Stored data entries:

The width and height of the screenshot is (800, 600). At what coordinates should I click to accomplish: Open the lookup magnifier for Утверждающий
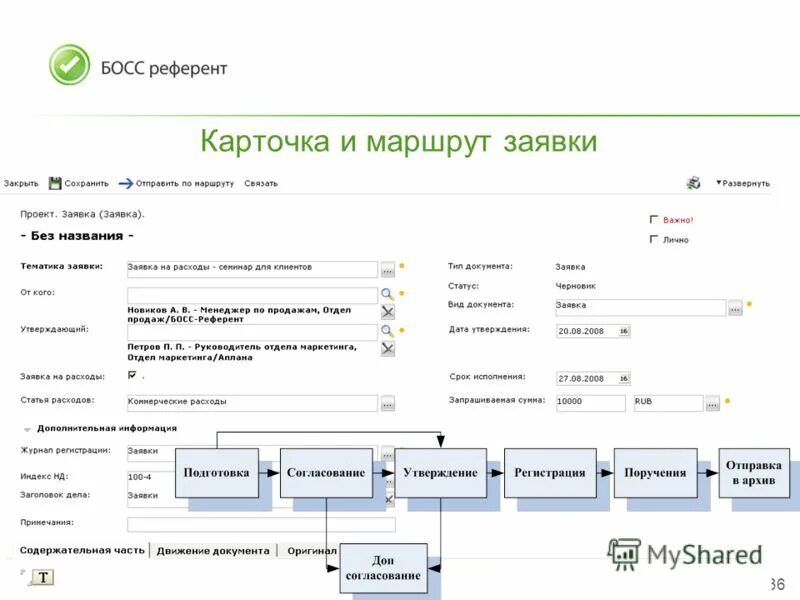(385, 329)
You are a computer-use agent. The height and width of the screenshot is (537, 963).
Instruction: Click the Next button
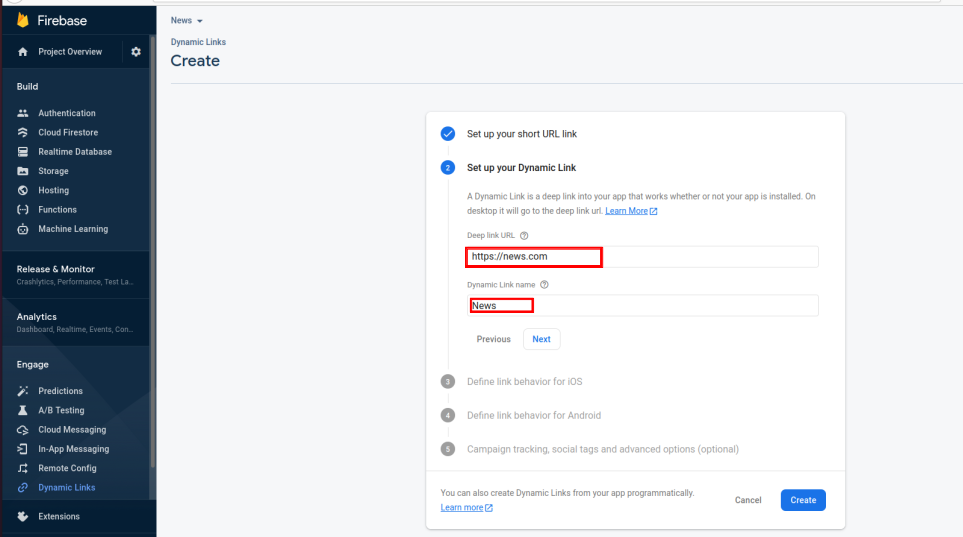tap(541, 339)
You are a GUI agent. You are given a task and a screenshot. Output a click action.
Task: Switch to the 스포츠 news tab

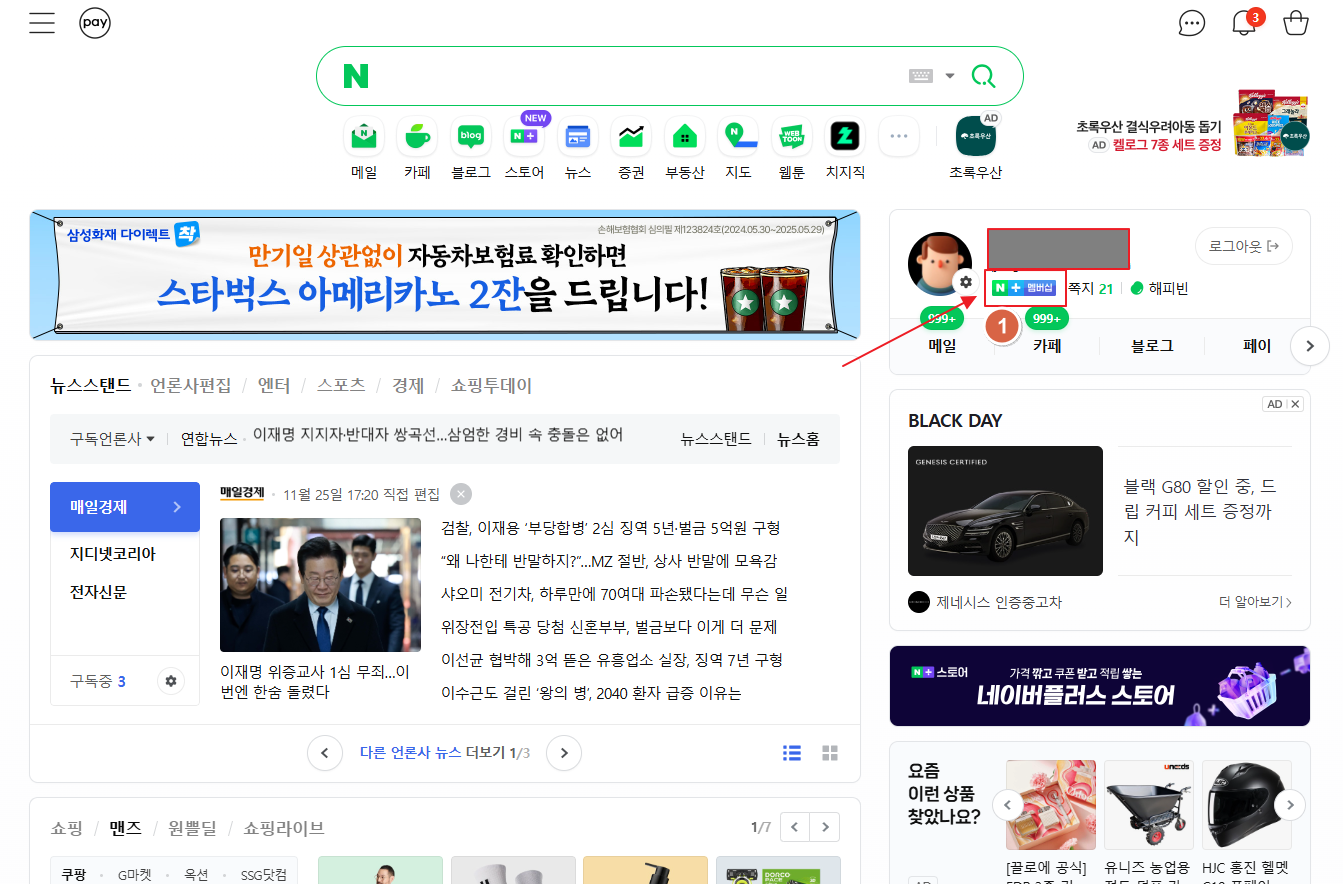point(341,385)
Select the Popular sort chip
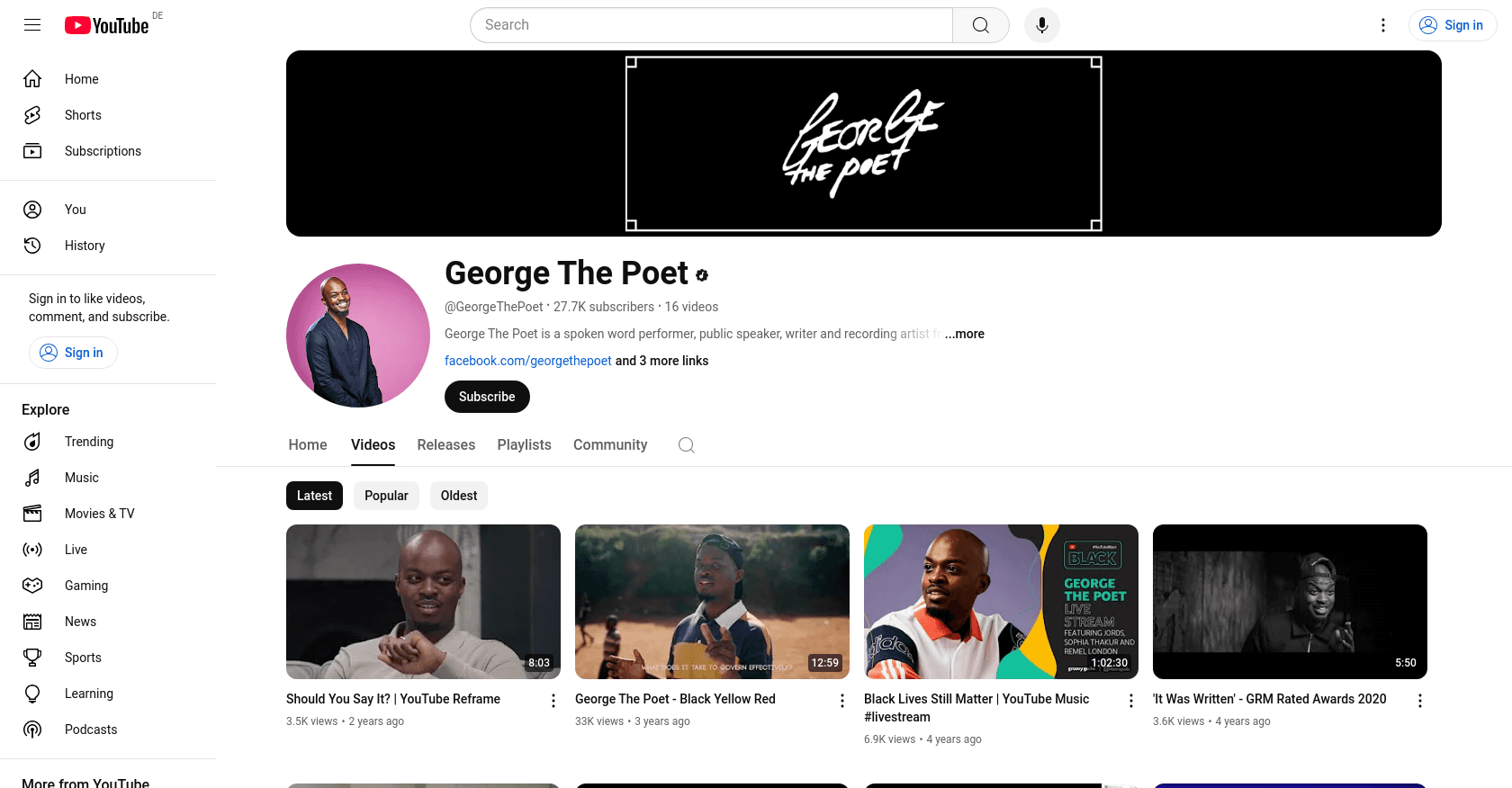The height and width of the screenshot is (788, 1512). (386, 496)
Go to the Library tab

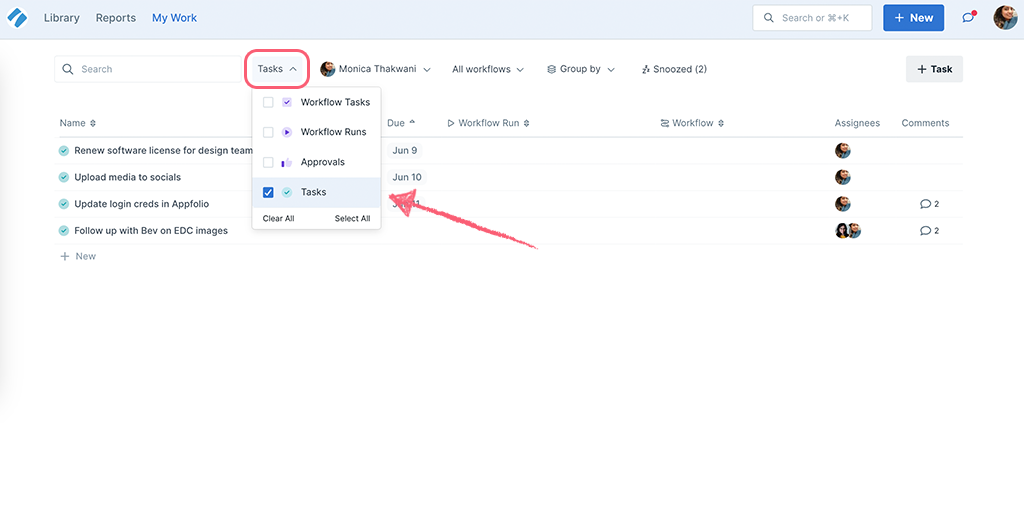tap(62, 18)
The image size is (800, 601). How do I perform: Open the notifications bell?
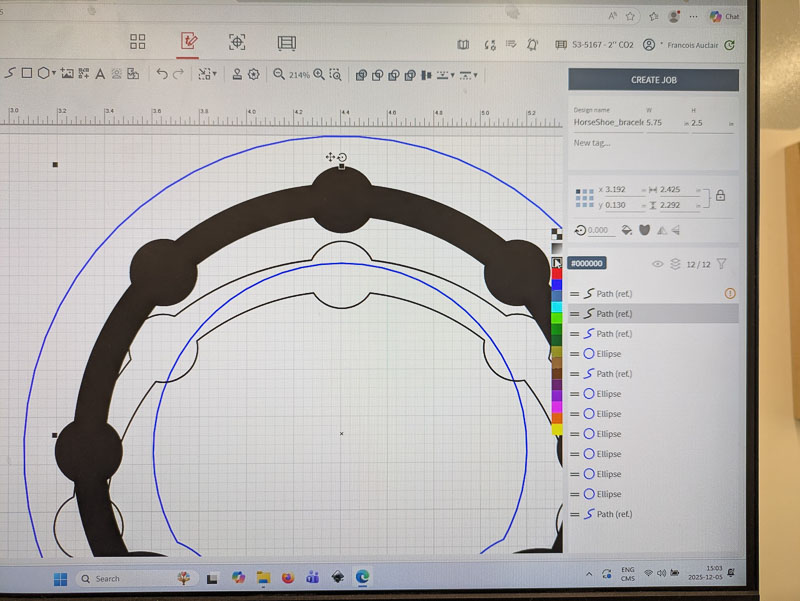click(532, 44)
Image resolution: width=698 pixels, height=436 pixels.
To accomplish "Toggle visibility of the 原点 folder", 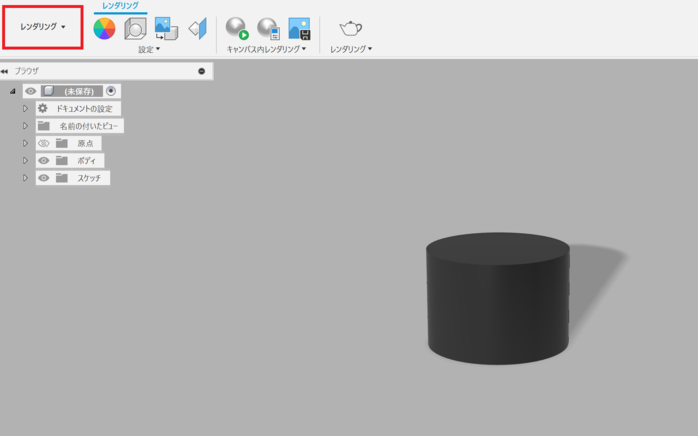I will [44, 143].
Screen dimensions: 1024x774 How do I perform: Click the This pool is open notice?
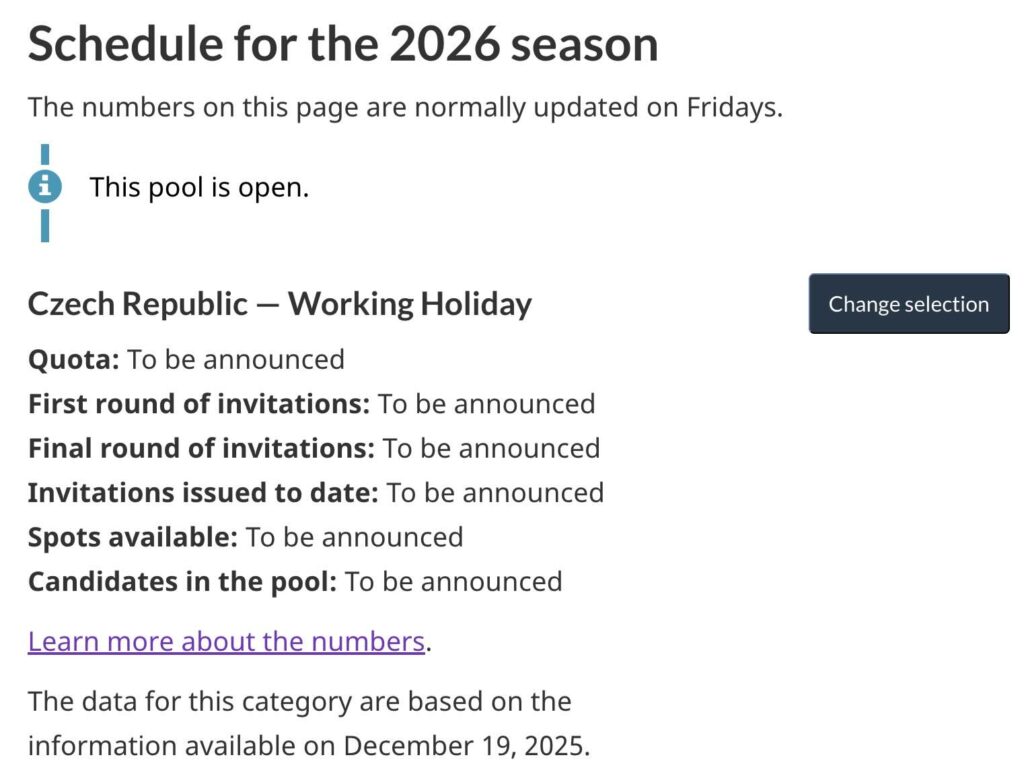[x=199, y=187]
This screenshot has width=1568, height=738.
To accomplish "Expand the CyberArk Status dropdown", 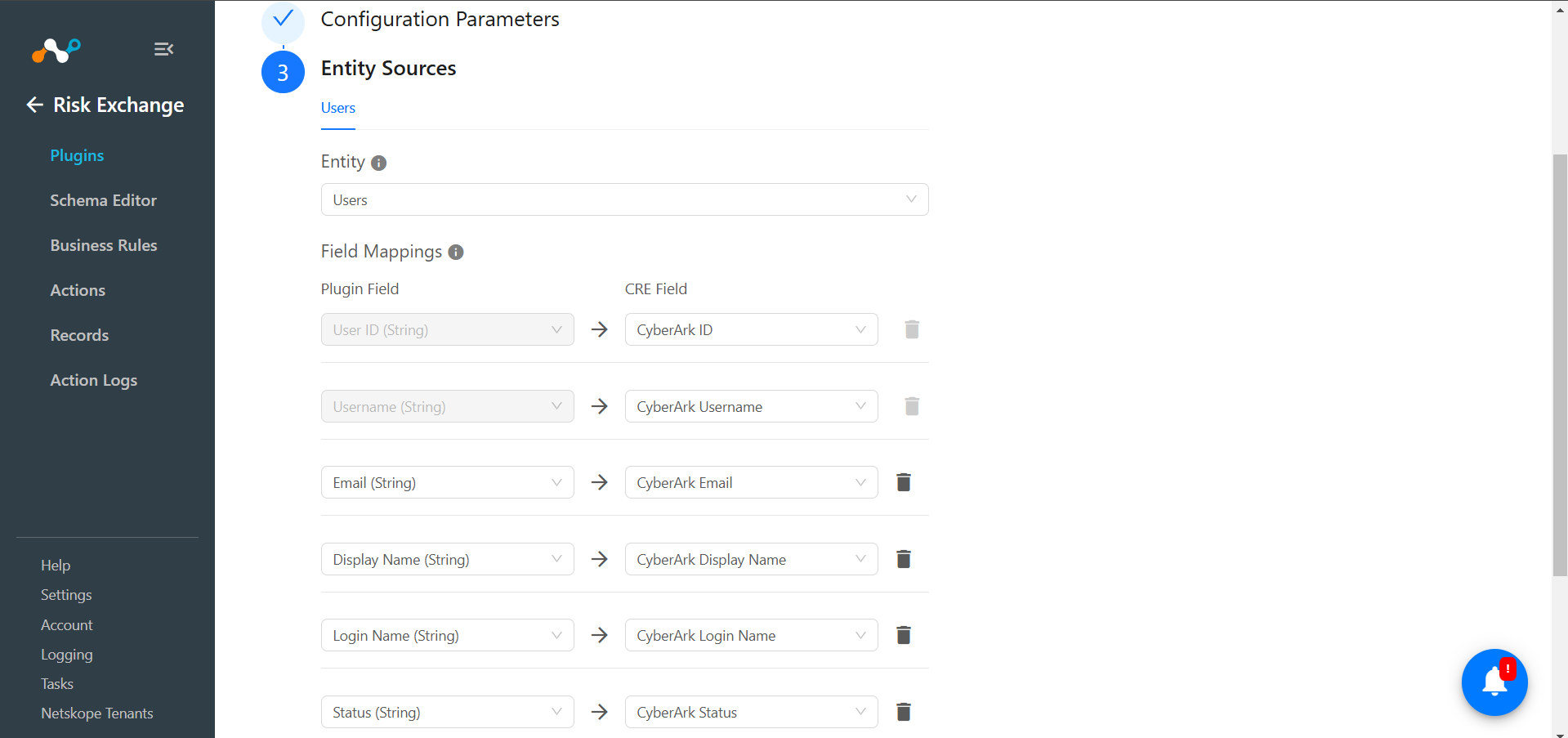I will (x=751, y=712).
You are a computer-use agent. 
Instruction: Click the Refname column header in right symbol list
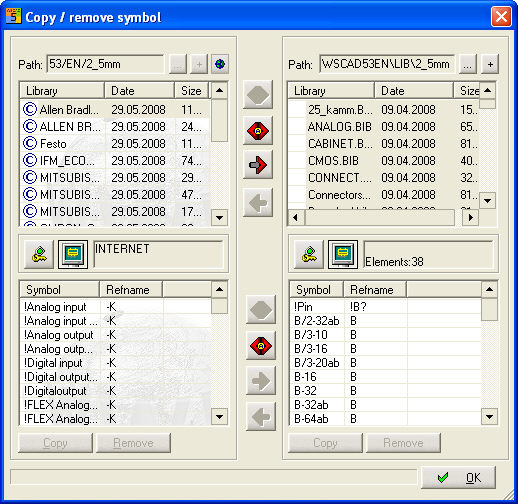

### Work request
Filter the entries down to the lines with the word "computer" in them, and copy those lines.

### Response
You are a computer-use agent. The height and width of the screenshot is (537, 963).
You are a computer-use agent. 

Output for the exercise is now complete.